Roanoke Times Copyright (c) 1995, Landmark Communications, Inc. DATE: MONDAY, September 18, 1995 TAG: 9509180029 SECTION: EDITORIAL PAGE: A-5 EDITION: METRO SOURCE: LEONARD PITTS JR. DATELINE: LENGTH: Medium
(And) God created man in his own image, in the image of God created he him; male and female created he them.''
And male and female did, in their turn, create political correctness to be a boon upon the Earth and manifest joy and understanding to all the diverse creatures therein.
But lo, political correctness did fail in these tasks, did instead sow division and confusion upon the land. And verily, male and female did see the chaos and woe they had wrought, but did not repent of it and carried it wickedly even unto the very gates of heaven.
Ahem.
Are you ready for the PC Bible?
Ready or not, the folks at Oxford University Press have rewritten the New Testament and the Psalms to purge them of their sexism, racism and social insensitivity. They have enlightened the Lord - an act of presumption that makes me fear standing close to them on a cloudy day. Or even a clear one.
In the new Bible, the Father and the Son become the Parent and the Child. God no longer rules a ``kingdom,'' as that word has a ``blatantly ... patriarchal character,'' according to the editors. They've also cut references to the evil of darkness in deference to African-American sensibilities. Nor will there be any more talk of the ``right hand'' of God, as this may offend the left-handed.
And so, ``Our Father which art in Heaven, Hallowed be thy name. ... Thy Kingdom come'' now reads: ``Father-Mother, hallowed be your name, may your dominion come.''
Really rolls off the tongue, doesn't it?
I confess to selective badgering. I have no beef with rewritings designed to clarify the Bible's arcane language. But clarification is not the aim here. Political correctness is, driven by the underlying assumption that it is possible or even desirable to impose uniformity upon humanity.
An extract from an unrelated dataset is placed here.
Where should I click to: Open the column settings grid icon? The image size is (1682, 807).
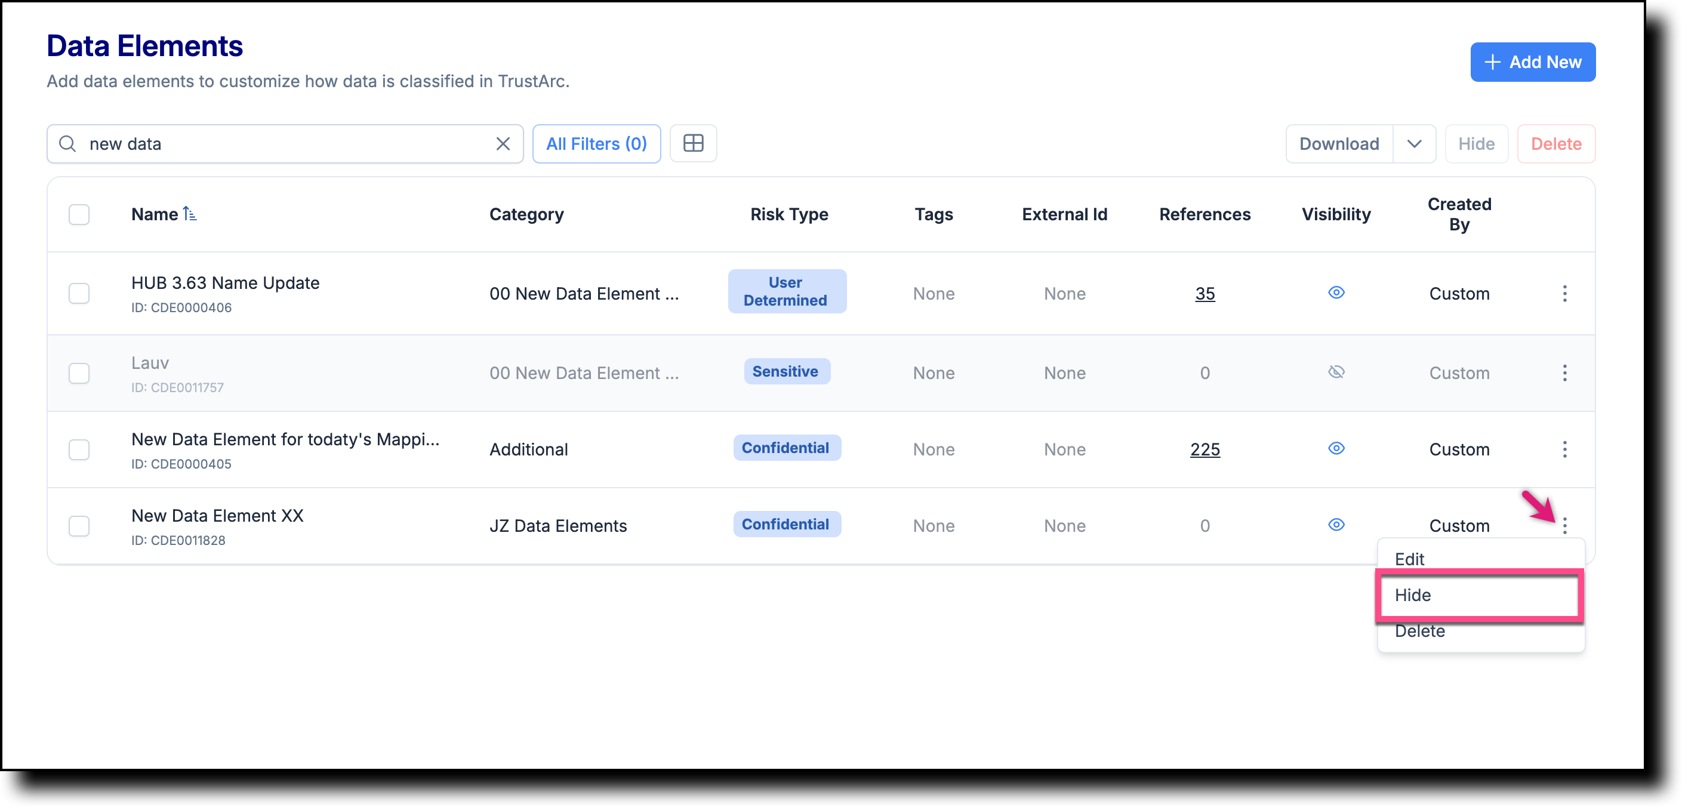693,143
The Oxford Press' Bible butchery bespeaks a trend toward what I will call petty equality - a cut-rate conformity in which we obsess on meaningless, minuscule details that give us the illusion of social progress. We seem to have stopped pressing for the real thing.
Frankly, I'm less concerned with darkness connoting evil in the Bible than I am with it connoting evil at the ATM.
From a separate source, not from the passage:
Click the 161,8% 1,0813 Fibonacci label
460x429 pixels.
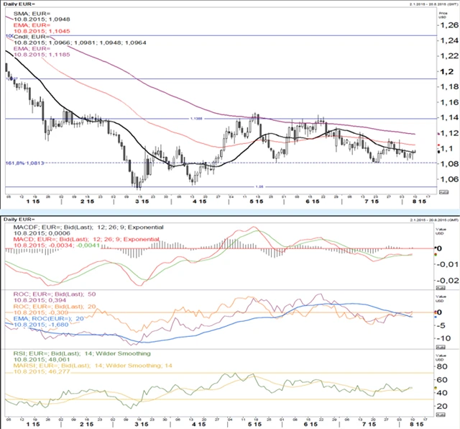pyautogui.click(x=25, y=163)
Less concerned with the ``patriarchal character'' of God's kingdom than I am with the patriarchal character of the American workplace.
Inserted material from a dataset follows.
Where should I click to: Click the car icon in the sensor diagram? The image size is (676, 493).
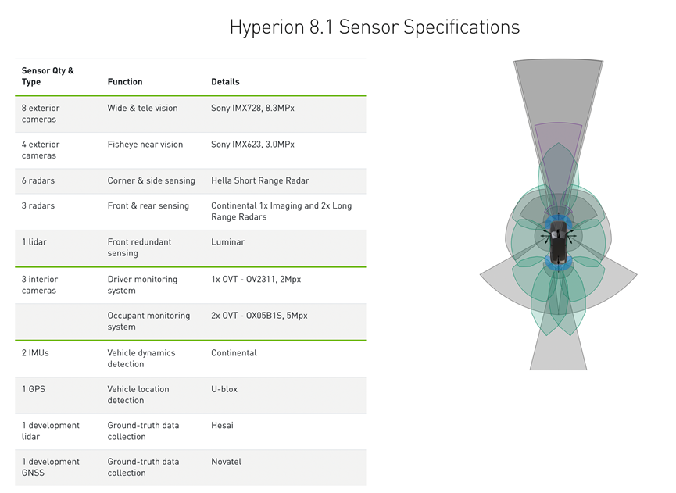(558, 243)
And - insensitive lout that I am - I'm not concerned with the rights of the left-handed at all.
How come there's never a plague of locusts around when you need one?
The first English translation of the Bible was completed in 1388. Can we all agree that a 607-year-old text is likely to contain antiquated references that will surely offend somebody, especially if that somebody looks hard enough? Can we further agree to accept, reject or ruminate upon the book for what it has to offer instead of torturing its language in the name of some grotesque parody of progress?
Are we - blacks, women, lefties - really that thin-skinned?
I am reminded of children - the picky, jealous carping when they think a sister or brother is getting more goodies than they are. So the unwary parent ends up counting out pieces of popcorn by hand, dispensing Kool-Aid with a measuring cup - enforcing a petty equality that has nothing to do with real equality and everything to do with shutting the little beggars up.
I know we live in whiny, sissified times but, really, are we that bad? That insecure? That dumb?
I have to believe we're not. And yet, seeing the makers of this new scripture bestow their demeaning ``equality'' upon southpaws, blacks, women and anyone else who might feel marginalized by the biblical ``bias'' of long-dead right-handed white males, I'm not so sure.
I find the new scripture more offensive than the supposed defamations it purports to correct. If heaven is PC, the other place is starting to look a whole lot better.
Leonard Pitts Jr. is a columnist for the Miami Herald.